Ceará: histórias de resistência, migração e memória
No Ceará, muitas histórias permanecem apagadas, embora sejam fundamentais para compreendermos a formação do nosso povo. Sou filho de agricultores e cresci em um tempo em que meus pais aprenderam matemática e economia na escassez: dividindo, somando, multiplicando… talvez diminuir fosse o menos praticado em suas vidas.
Minha família guarda lembranças que atravessam o país. Tive avós que foram soldados da borracha na Amazônia e tios que desapareceram por lá. Recentemente, um parente padre, que mora na Alemanha, entrou em contato com meu irmão após realizar um teste genético. Meu irmão e minha mãe fizeram o exame e, ao acessar os registros, descobriram uma extensa família em Jaguaruana, nossa cidade de origem. A alegria maior veio ao constatar que nossa tradição católica permaneceu viva em padres, freiras e outros familiares, um legado que de alguma forma também seguiu o parente que realizou o teste.
Jaguaruana ganhou destaque nacional em 1997, quando notícias mostraram famílias passando fome. Esse episódio motivou visitas de políticos, como FHC e Lula, em pré-campanha eleitoral para 1998.
A fome como tema proibido e a memória do sertão
A fome no Brasil sempre foi um tema sensível, muitas vezes silenciado ou negligenciado. O médico sanitarista e escritor Rodolfo Teófilo denunciou, no final do século XIX e início do XX, a miséria e a fome no Nordeste, registrando em seus livros a urgência de políticas públicas e a invisibilidade das populações em sofrimento. Décadas depois, o médico e geógrafo Josué de Castro, em obras como Geografia da Fome, consolidou a fome como um problema estrutural, resultante de desigualdade, seca e negligência política.

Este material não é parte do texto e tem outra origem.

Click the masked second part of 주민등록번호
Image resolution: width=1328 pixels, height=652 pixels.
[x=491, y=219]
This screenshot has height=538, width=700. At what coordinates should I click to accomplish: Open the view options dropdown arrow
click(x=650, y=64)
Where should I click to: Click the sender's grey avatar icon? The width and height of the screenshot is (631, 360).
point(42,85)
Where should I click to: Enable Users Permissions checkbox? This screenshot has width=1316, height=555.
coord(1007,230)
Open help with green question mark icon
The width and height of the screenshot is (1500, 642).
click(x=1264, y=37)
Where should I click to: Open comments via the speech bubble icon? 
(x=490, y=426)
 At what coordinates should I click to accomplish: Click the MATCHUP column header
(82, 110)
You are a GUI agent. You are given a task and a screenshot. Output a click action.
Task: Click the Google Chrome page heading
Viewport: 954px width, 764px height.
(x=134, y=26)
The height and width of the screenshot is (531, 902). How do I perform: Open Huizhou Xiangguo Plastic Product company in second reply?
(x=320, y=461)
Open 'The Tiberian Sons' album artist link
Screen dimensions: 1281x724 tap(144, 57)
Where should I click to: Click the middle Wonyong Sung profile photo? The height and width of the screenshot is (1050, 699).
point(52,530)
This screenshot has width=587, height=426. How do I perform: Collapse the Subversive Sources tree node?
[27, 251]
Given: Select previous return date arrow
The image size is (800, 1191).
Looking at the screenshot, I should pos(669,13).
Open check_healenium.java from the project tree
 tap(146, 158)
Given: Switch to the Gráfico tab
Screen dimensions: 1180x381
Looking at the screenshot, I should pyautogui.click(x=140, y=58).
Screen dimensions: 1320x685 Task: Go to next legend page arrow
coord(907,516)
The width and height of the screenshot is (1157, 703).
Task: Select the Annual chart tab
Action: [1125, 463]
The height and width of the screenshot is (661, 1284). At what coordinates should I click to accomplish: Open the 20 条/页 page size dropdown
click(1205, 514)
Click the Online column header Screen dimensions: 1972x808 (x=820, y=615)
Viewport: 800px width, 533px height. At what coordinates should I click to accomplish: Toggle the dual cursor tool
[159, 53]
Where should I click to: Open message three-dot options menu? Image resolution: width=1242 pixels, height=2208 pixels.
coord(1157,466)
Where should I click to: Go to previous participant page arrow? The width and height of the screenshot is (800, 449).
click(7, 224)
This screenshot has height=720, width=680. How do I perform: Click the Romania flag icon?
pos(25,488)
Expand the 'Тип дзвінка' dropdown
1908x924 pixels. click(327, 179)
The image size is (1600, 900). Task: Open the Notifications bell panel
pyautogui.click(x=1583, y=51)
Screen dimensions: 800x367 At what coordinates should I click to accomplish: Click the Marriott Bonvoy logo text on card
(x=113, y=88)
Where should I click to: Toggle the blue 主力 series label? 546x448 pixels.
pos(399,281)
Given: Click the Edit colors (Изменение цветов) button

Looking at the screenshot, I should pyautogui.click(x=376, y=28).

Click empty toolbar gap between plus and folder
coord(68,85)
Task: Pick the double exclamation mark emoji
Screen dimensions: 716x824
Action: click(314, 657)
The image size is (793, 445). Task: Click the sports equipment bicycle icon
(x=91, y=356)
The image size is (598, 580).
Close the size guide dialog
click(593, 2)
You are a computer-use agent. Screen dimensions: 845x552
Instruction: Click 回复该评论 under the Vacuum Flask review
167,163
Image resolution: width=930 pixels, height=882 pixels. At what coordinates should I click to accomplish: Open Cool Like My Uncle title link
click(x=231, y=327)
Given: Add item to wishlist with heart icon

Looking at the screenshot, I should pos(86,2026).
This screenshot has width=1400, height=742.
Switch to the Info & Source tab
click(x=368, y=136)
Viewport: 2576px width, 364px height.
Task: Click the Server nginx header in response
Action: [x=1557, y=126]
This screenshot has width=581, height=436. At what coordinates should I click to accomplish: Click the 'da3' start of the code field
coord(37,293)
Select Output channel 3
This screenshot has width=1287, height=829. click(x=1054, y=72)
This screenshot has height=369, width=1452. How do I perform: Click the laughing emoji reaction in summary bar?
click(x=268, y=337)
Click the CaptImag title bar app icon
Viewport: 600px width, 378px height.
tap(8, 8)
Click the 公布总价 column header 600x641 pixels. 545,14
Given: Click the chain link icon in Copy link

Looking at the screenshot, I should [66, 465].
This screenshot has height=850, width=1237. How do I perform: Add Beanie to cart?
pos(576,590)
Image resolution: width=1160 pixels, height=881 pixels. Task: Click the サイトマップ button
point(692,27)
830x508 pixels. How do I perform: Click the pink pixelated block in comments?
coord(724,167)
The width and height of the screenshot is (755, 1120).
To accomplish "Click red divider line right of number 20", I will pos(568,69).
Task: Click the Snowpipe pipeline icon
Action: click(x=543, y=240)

No campo literário e jornalístico, Carolina de Jesus, em Quarto de Despejo, afirmou que “o presidente da república deveria ser uma pessoa que passou fome”, destacando que a experiência da escassez e da vida sertaneja em tempos de adversidade é fundamental para compreender a realidade social e formular políticas que atendam ao povo mais vulnerável.
A história da migração cearense, muitas vezes forçada pela seca e pela vulnerabilidade hídrica, é uma narrativa de coragem e esperança. Famílias numerosas buscaram sobrevivência nos mais distantes lugares do Brasil, principalmente no Sudeste, Norte e Nordeste. Podemos dizer que quase todo brasileiro, de alguma forma, carrega no DNA uma memória ancestral de resistência à escassez do semiárido.
Como observa o professor de Geografia da UECE, Caio Lóssio Botelho:
“No Ceará, o sertão despeja no mar.”
Não se trata apenas de migração pelo sertão; há também um deslocamento em direção ao litoral, uma tentativa de resistir e reexistir.
Tenho orgulho de estar ao lado de figuras históricas como Patativa do Assaré, Beato José Lourenço, Antônio Conselheiro e o Dragão do Mar, cujas histórias ainda precisam ser resgatadas e valorizadas.
Entre elas, destaco o médico cearense Alves Ribeiro, autor do livro
Manual
da Parteira, ou Pequena Compilação de Conselhos na Arte de
Partejar, Escrita em Linguagem Familiar,
que compartilhou saberes essenciais sobre saúde e comunidade. A matéria da BBC, assinada pelo professor André Biernath, mostra como esses relatos são fundamentais para a memória cultural do Ceará, apresentando o resgate histórico realizado. A
matéria da BBC mostra como esses relatos
são fundamentais para a memória cultural do Ceará. Vale conferir a matéria na íntegra do professor André Biernath.
O Ceará é, portanto, um território de histórias profundas de resistência, migração e solidariedade. Resgatar essas narrativas é valorizar o passado, compreender o presente e inspirar gerações futuras. A fome, a escassez e a superação dessas adversidades não são apenas temas históricos, mas também elementos que moldaram a identidade e a memória coletiva do nosso povo.